The Amazon Rainforest, home to the largest number of animal species in the world, covering vast areas in Peru, Brazil, Colombia, Venezuela and Bolivia. The Amazon is home to communities of indigenous families, who have lived in the Amazon for thousands of years, making the most of what they have.
My trip to the Amazon was a revealing one. Coming from England, where we have a defined lower class, middle and upper class, to visiting third world countries. Third world countries such as Brazil, Colombia and Peru have mainly two classes, the lower class and upper class, with a divide present in-between. Making it eye opening to see how communities live in the Amazon.
I visited a Colombian community called Valencia, which is home to 20 families. They live happily and are content with their lives; they play football, talk to each other and grow their own fruits, crops and plants. These families survive with no running water, windows or electricity. The Colombian Government had supplied the community with big buckets to catch rain water and plates and cups among other necessities. Many of the families in the communities had gas generators to give them electricity periodically and the family I stayed with had a television (I had never thought about a television being used to gain knowledge, and find out things about different places, until that point).

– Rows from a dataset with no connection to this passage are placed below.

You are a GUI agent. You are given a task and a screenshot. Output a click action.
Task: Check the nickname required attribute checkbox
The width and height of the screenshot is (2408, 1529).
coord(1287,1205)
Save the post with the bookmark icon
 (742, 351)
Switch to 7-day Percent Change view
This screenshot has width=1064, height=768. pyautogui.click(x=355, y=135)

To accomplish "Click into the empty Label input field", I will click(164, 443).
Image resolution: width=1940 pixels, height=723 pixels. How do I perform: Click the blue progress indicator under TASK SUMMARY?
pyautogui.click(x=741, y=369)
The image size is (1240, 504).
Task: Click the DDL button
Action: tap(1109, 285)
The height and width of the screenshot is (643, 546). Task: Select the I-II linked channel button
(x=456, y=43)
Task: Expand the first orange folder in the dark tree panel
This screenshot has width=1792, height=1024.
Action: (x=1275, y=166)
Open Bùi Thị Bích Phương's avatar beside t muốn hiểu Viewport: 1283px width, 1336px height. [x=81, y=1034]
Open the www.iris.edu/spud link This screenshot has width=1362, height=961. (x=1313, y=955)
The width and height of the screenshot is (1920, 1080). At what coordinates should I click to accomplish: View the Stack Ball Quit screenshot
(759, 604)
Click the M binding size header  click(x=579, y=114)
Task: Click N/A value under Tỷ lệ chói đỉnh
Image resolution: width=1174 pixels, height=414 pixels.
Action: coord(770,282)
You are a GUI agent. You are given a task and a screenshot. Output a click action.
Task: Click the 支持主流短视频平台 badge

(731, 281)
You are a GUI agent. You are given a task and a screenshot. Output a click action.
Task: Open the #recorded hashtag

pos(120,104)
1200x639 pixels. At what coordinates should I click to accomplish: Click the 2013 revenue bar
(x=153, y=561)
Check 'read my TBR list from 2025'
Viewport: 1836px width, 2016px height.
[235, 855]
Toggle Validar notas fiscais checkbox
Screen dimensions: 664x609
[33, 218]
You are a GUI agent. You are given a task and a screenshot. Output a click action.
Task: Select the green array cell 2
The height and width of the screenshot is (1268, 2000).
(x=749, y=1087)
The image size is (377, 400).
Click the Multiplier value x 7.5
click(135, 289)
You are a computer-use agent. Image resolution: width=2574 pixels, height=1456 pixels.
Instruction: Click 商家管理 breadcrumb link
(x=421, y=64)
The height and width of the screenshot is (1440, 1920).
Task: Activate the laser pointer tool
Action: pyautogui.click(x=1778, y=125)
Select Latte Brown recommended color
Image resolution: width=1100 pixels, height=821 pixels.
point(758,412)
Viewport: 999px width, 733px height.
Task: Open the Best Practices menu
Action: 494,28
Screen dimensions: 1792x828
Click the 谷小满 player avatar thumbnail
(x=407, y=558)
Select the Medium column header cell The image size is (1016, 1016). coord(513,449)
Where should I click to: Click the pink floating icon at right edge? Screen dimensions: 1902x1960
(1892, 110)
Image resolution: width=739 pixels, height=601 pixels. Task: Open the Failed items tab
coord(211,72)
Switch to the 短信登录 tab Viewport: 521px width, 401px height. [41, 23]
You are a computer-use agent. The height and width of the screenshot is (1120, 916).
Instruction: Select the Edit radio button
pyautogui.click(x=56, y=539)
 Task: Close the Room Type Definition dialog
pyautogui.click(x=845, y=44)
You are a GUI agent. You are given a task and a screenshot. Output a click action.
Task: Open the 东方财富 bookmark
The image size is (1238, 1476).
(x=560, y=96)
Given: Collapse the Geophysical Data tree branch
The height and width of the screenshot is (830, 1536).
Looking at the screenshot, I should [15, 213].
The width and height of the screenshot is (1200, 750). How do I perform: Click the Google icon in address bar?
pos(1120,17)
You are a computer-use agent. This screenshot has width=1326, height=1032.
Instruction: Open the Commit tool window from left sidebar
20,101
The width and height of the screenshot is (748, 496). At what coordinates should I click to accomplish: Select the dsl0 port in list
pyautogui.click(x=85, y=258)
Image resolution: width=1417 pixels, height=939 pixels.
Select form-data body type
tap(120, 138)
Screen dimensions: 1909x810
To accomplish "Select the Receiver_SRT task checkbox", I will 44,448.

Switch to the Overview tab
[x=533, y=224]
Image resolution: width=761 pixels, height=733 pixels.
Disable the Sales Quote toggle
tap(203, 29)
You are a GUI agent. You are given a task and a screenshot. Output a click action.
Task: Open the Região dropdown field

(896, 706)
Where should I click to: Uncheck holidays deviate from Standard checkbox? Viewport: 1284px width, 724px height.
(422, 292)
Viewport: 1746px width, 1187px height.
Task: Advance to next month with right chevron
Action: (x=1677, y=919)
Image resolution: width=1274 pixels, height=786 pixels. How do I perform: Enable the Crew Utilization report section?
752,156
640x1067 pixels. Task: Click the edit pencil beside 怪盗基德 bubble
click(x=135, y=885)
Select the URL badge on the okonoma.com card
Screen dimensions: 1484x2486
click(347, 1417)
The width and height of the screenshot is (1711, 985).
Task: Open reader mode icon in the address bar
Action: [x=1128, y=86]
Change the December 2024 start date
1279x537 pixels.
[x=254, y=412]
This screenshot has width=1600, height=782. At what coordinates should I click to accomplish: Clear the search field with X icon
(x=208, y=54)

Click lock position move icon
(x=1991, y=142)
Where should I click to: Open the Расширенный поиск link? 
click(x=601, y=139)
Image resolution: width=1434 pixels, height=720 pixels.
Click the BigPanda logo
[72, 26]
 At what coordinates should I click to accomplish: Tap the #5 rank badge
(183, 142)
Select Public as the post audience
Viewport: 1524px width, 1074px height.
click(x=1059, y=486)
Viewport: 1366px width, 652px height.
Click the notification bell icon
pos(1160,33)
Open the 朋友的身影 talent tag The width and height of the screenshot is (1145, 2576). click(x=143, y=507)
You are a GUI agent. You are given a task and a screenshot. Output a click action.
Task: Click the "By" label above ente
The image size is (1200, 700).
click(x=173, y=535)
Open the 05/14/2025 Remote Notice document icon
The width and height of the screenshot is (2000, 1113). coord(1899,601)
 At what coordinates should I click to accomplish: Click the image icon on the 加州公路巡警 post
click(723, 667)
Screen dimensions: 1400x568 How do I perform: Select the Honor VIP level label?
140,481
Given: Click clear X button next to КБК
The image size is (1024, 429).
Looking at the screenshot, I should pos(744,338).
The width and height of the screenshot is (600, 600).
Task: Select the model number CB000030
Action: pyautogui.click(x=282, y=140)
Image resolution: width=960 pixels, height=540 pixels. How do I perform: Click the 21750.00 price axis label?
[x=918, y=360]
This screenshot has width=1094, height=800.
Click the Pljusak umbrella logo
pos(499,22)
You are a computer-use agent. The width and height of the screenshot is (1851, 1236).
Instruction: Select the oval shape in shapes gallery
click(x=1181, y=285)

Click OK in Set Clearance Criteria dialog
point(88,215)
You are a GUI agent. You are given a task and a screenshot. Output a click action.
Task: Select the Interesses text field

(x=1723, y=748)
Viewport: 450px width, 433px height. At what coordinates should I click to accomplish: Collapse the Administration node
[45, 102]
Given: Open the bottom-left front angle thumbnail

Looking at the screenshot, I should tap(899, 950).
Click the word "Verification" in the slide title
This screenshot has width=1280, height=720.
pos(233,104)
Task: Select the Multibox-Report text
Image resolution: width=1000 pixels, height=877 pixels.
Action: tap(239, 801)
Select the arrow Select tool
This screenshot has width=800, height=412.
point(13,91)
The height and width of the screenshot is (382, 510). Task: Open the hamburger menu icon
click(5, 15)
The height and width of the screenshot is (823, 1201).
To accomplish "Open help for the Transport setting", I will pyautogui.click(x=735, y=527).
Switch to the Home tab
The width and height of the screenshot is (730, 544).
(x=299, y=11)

I never knew that people lived in this way, it was eye opening. It was amazing to discover how people live in different places and how much people live without and what we don’t need. It was interesting to see how easily people have adapted to their surroundings and it made me realise how lucky I have been to have travelled as much of the world as I have done. Some people have never ventured out of their communities and it’s a completely different world in the rainforest, but one without which we wouldn’t have some of the things we take for granted.
The Amazon is vast and covers large areas of Colombia, Brazil and Peru. On my flight back from Leticia to Bogota, we flew over the rainforest, we continued to fly over the rainforest for at least an hour of our 2 hour journey. Looking down out of the window I couldn’t help but wonder, what was down there, if I had visited communities by the river still living how they once did, how many more communities was there down there. The communities I visited were known and slightly developed due to the fact they established themselves on the Amazon River, if they had of chosen another river would they have ever been discovered?
How many more communities and people are out there living in Colombia, Brazil and Peru that have never seen the world, never know anything outside of where they live. Never met anyone outside of their communities, never known or seen things we take for granted. It’s crazy to wonder, everyone looks up at the same moon, but everyone lives and sees things differently. The world is full of billions of people, each living life a little differently, each seeing things differently and thinking differently.
It’s something to think about, travelling has taught me to be grateful for the things I have and never take anything for granted, because there are people in the world who would give anything to have what you do.